What Is a Parent Page in WordPress
Websites, and WordPress ones especially, benefit from structure more than they do from spontaneity and doing things without a plan. Structure and order make websites easy to navigate, and navigation is a big deal because the harder it becomes, the less successful your website is. Structure is also important for understanding your website, both by its visitors and search engines’ crawlers. That’s one of the reasons why you’d want, for example, to learn how to style navigation menus on your website, but also to learn about the innate ways in which WordPress organizes content. And that’s where the question of what a parent page WordPress feature is might arise.
In this article, we’ll explain what parent pages are and why they’re important. We’ll also take this opportunity to brush up on some of the WordPress basics we’ve covered in other articles, too – you can never have too many refreshers on something as important as the ways WordPress enables you to create and structure content.
Get ready to read:
Pages are one of the two ways you can publish stuff online using WordPress, the other being posts. The two have plenty of differences and are best understood by the role they play. Posts are created to allow you to publish content you plan to edit later, display in chronological order with dates, times, and bylines, and organize using tags and categories. They are what blogs are mostly made from.
You can have pages on blogs, too, but a page tends to be the building block of what you’d usually perceive as and call “a website.” Pages aren’t usually attributed visibly to an author, and the time and date don’t matter to them, so they’re not displayed. The content on them doesn’t need to be as timely or time-sensitive as the content on posts has. Even though they are dynamic by nature, the content you display on pages tends to be static in the sense that you won’t be changing it that often. It’s very much a set it and forget it type of thing.
For the topic at hand, however, the defining trait of pages isn’t the content you use them for, or whether they provide attribution to their authors. It’s how they’re organized. While posts use, as we mentioned, tags and categories to be grouped in a horizontal, non-hierarchical way, pages use a different organization method. They rely on a system or parent and child pages, or pages and subpages, to create a shallow but effective hierarchy.
When you want to create a hierarchy of pages, say to demonstrate that a single page represents an overview of a topic – or an intro – and then that other pages represent content that’s narrower in scope, you turn to the parent-child page dynamic. In this dynamic, the parent page – or just the page – is above the child page – or a subpage. To visually represent it, a parent page would be like the title of this article with the intro and table of content, while the subheadings would be child pages.
Here’s what that would look like in practice. Say you’re a dentist, and you’re building a new website for your practice. You’ve opted for managed WordPress hosting, installed an awesome premium WordPress dentist theme, and you’ve started building pages for the website. There’s the front page, the about us page, and the contact us page. Those are the no-brainers. But when you want to create a services page to list all the things you can do for your patients, you decide it wouldn’t be best to either just list them by name, or describe them fully, on one page.

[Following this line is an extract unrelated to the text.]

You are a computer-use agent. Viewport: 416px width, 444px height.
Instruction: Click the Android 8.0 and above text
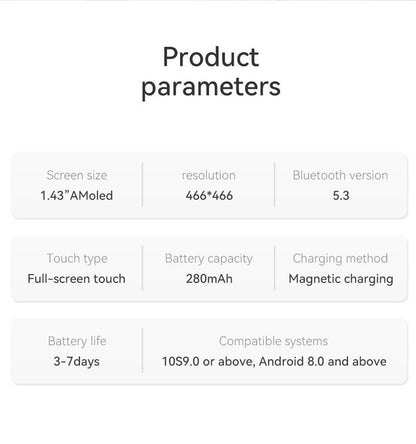click(x=323, y=362)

You can opt to give each service its own page, with its design, images, and optimized copy. In that case, a good way to structure that part of your website would be to create a general services page and designate it as the parent page. The pages for specific services are assigned a child status and placed under the services page in the page hierarchy.
There are a couple of reasons why you would want to designate a page to be a parent page. For one, doing so will ensure that the pages are displayed properly whenever they are listed, with child pages nested under the parent page. Listing the pages or making sure that they’re displayed in a way that they can be seen or accessed by your website’s visitors, is something you have to do either by using a plugin or custom code. We’ve created a guide on displaying child pages, so feel free to check it out if you’re looking for a way to show all the child pages for any given parent page.
The other reason why you would want to create a hierarchy using parent and child pages is that it will be reflected in the child pages’ permalinks. So if your dentistry website’s address were example.com, the services page – a parent page – might look something like this:
example.com/services/
If one of the services you offered was, for example, patient education about proper dental hygiene, and you’ve created a specific page for it – a child page – its permalink might then look something like this:
example.com/service/dental-hygiene/
The permalink structure implies to search engines and people alike that the child page is a subpage of the parent page.
Now that you know what a parent page is and why you’d want to create it, let’s show you how you can do it. To create a parent page, you need to find a child page and assign it a parent page. You create parent pages by declaring other pages to be their children.
It’s as simple as navigating to the page you intend to serve as the child, finding the Page Attributes options in the Page menu, and selecting an existing page to serve as the parent page.
You can also set the order number, which can come in handy when displaying multiple child pages in the menu and you want to make sure they’re displayed to your liking. Otherwise, that’s it, you’ve created a parent and a child page!
You can go a few levels deeper if you want, too. A child page can be another page’s parent, making the original parent page a grandparent page, which is a term no one uses, or the latest addition to the roster of pages a grandchild page, which sounds more acceptable somehow.
Let’s Wrap It Up!
Making sure that everything is in its right place is one of the best ways to cater to both website visitors and search engines. Both seem to prefer structure and things that make sense, and the more tools you have to structure your website the better. In that sense, knowing what a WordPress parent page is and how and why you’d want to create one can be invaluable.